26.09.2022 - dodanie zdjęcia prosa senegalskiego
W kilku miejscach wspomniałem o tym, że największy przysmak amadyn to zielone, na wpół dojrzałe ziarna prosa (czasem mówi się, że są w fazie mlecznej). Takie ziarna zawierają nawet 300% więcej składników odżywczych niż to samo proso dojrzałe i wysuszone (czyli takie jakie nasze ptaki dostają w mieszankach podstawowych). Właśnie takimi miękkimi ziarnami amadyny najczęściej żywią się na wolności - to najbardziej przypomina ich naturalne menu - i właśnie brak takich ziaren w hodowli staramy się zrekompensować podając np. kiełki czy zamienniki typu Perle Morbide, czy "gotowce" jak Germix.
W skrócie: czy można takowe kłosy kupić? Można ale raczej nie u nas - hodowla prosa nie jest w Polsce popularna, bo chyba nieopłacalna - w zasadzie robi się z niego tylko kaszę jaglaną. Ziarna na tym etapie rozwoju muszą być zamrożone żeby dało się je sprzedawać - i są na świecie firmy, które tak robią na przykład planetaviary. Widziałem też mrożone wyłuskane ziarna "mleczne" - tyle, że w ofercie australijskiego sklepu ;) Tak więc na razie pozostaje nam wysianie prosa samemu. Jak się do tego zabrać?
Przede wszystkim siejemy ziarna pod koniec maja - bo proso bardzo nie lubi przymrozków, więc 20-24 maj to bezpieczna data (czyli już po "zimnej Zośce" tudzież "zimnych ogrodnikach"). Jak masz działkę to wystarczy rozsypać w wybranym miejscu ziarno i przysypać 1cm ziemi albo lekko przegrzebać - i podlać. Czasem to wystarczy i jak nie ma latem koszmarnycyh upałów i suszy, to po powrocie w to samo miejsce w połowie sierpnia/początku września już powinniśmy mieć swoje kłosy. Niestety ostatnie lata klimat nieco wariuje więc czasem trzeba będzie pewnie podlać.
Czy da się zrobić to samo na balkonie? Da się - można wysiać w skrzynce na przykład. Trzeba mieć na uwadze, że w skrzynce proso nie wyrośnie wysoko - 50-60cm to pewnie max (można też siać co 10cm i wtedy będzie większe ale za to w małej ilości) - ale nawet z małych traw kłosy będą rówie dobre.


Tak czy inaczej w sierpniu, czasem wcześniej, będziemy mieli do dyspozycji zielone kłosy prosa, a we wrześniu okazałe kłosy włośnicy, czyli proso senegalskie (na zdjęciu moje roślinki w ogródku z 20 września, posadzone pod koniec maja):

A da się wyhodować takie trawy w domu, w doniczce?
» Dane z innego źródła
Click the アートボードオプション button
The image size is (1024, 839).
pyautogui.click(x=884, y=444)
Nie wiem, nie próbowałem ;)
Możemy siać w ten sposób proso, włośnicę ber i kanar. Przy czym kanaru nie polecam - kłosy są twarde i moje amadyny nie chciały się z nimi mocować - jak roztarłem kłos i dałem im zielone nasiona, to owszem, wpałaszowały błyskawicznie ale same kłosów nie ruszyły. Ponadto kanar jest dość łakomy i zabiera składniki roślinom wokół, więc jak zasiejemy proso razem z mozgą kanaryjską, to pewnie wyrośnie głównie ta druga.
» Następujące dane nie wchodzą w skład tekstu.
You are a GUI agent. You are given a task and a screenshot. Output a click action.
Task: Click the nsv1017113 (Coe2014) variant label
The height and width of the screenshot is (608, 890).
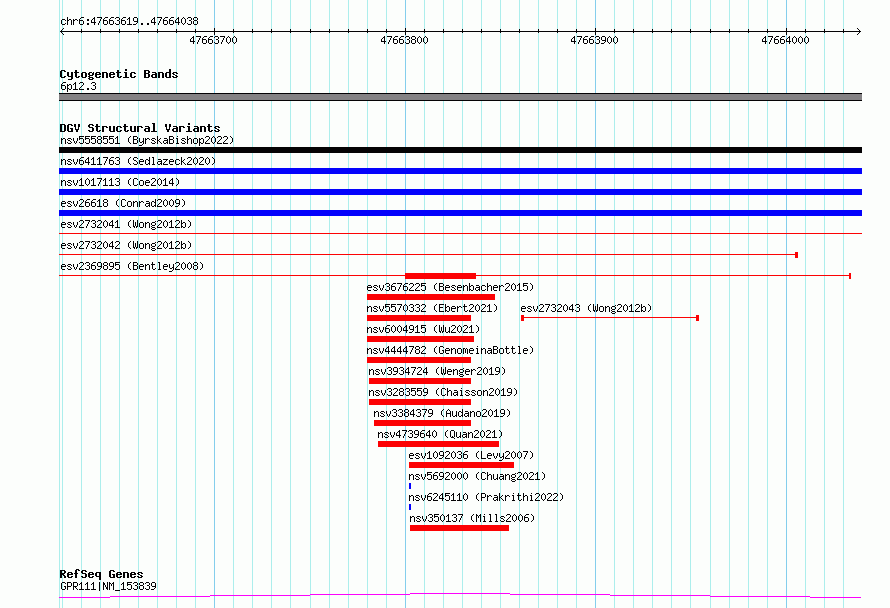120,182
Tak więc zależnie od tego jaka jest pogoda w danym roku, wyrosną nam większe lub mniejsze kłosy i w zielonej formie warto zawieszać naszym ptakom takie "wiązanki" - np. razem z tradycyjnym suszonym prosem w kłosach:




W sklepach można znaleźć też kłosy suszone na tym etapie rozwoju - w zasadzie znam tylko jedną firmę, która to sprzedaje - wspomniana w poprzednich materiałach JR Farm (sprzedają pod nazwą "zielone proso" - natomiast dojrzałe proso senegalskie i żółte mają pochodzenia chińskiego). Pamiętajmy o tym, że w naszym klimacie proso zbiera się z końcem lata więc jeśli chcemy mieć w miarę świeżo suszone kłosy to najlepiej kupić je we wrześniu-październiku i sprawdzić skąd pochodzą rzecz jasna.